Strong Earnings Momentum Continues to Favor Ross Stores

Strong, upward trending, stable earnings make Ross Stores one of the best retail stocks on the market

April 17, 2019 | About:

Company overview

What a success story this company has been. Ross Stores Inc. (NASDAQ:ROST) has grown into the largest discount clothing retail store in the United States. Operating through two chains, the company has over 1,300 Ross locations spread across 36 states and 193 DD’s Discounts store locations spread across 15 states.

The Ross Stores chain sells high-quality, designer and brand name clothing and home accessories at deeply discounted prices relative to department and specialty stores. The company estimates it sells most products at a 20% to 60% discount with its target client-base being young and middle-aged, middle income households.

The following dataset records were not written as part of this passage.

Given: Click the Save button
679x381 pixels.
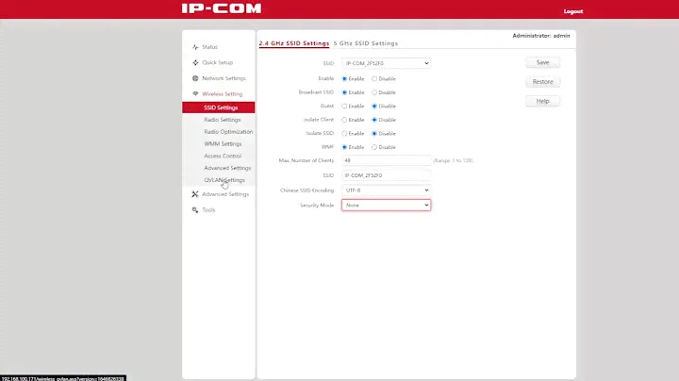Looking at the screenshot, I should click(x=542, y=63).
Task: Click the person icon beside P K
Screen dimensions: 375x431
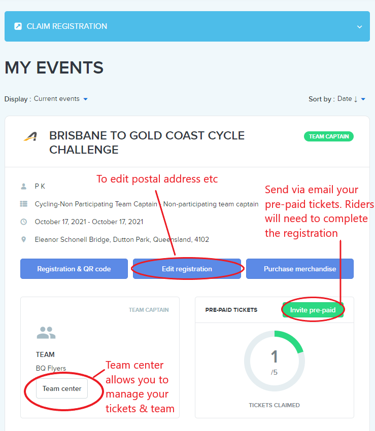Action: tap(24, 187)

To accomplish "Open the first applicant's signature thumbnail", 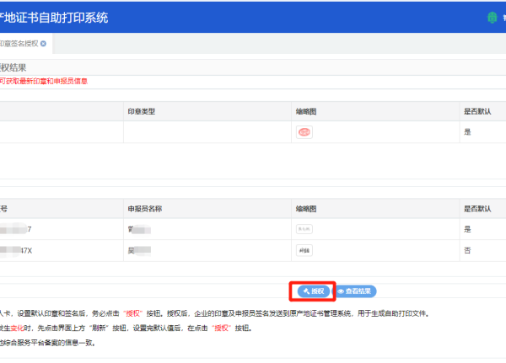I will point(304,229).
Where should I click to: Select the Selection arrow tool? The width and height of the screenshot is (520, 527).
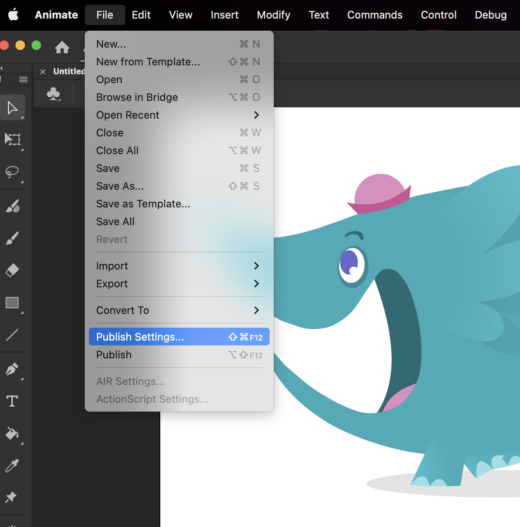(13, 108)
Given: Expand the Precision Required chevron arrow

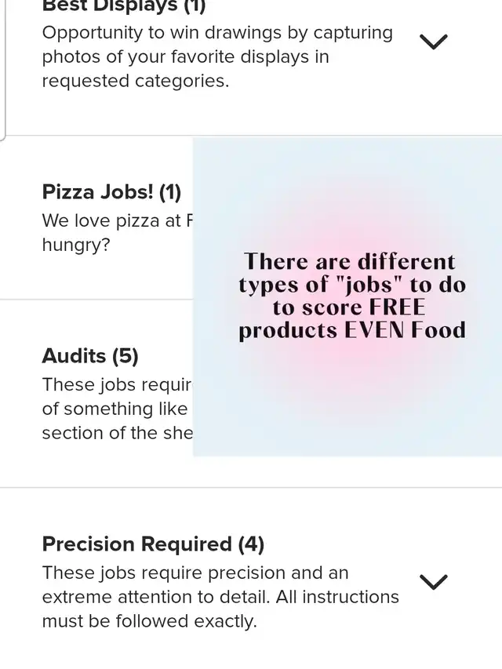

The DD's Discounts chain sells modest quality brand and generic clothing and home accessory products at even lower prices than Ross Stores. Specifically, the company estimates the average client saves about 30% to 80% compared to standard retail prices. Most stores are located in shopping centers in modest income neighborhoods and target even more value-conscious customers.

The company's management believes it retains a strong competitive advantage that is derived by offering a wide range of well branded and in-fashion products discounted at enormous prices relative to the competition. Management also believes its stores are very friendly, well organized and create a pleasant, easy-to-shop environment that encourages customers to come back.

Ross Stores’ sales can be broken down into the following categories: 28% Ladies, 25% Home Accents and Bed and Bath, 13% for Accessories, Lingerie, Jewelry and Fragrances, 13% for Men's clothing and 8% Children’s clothing and toys.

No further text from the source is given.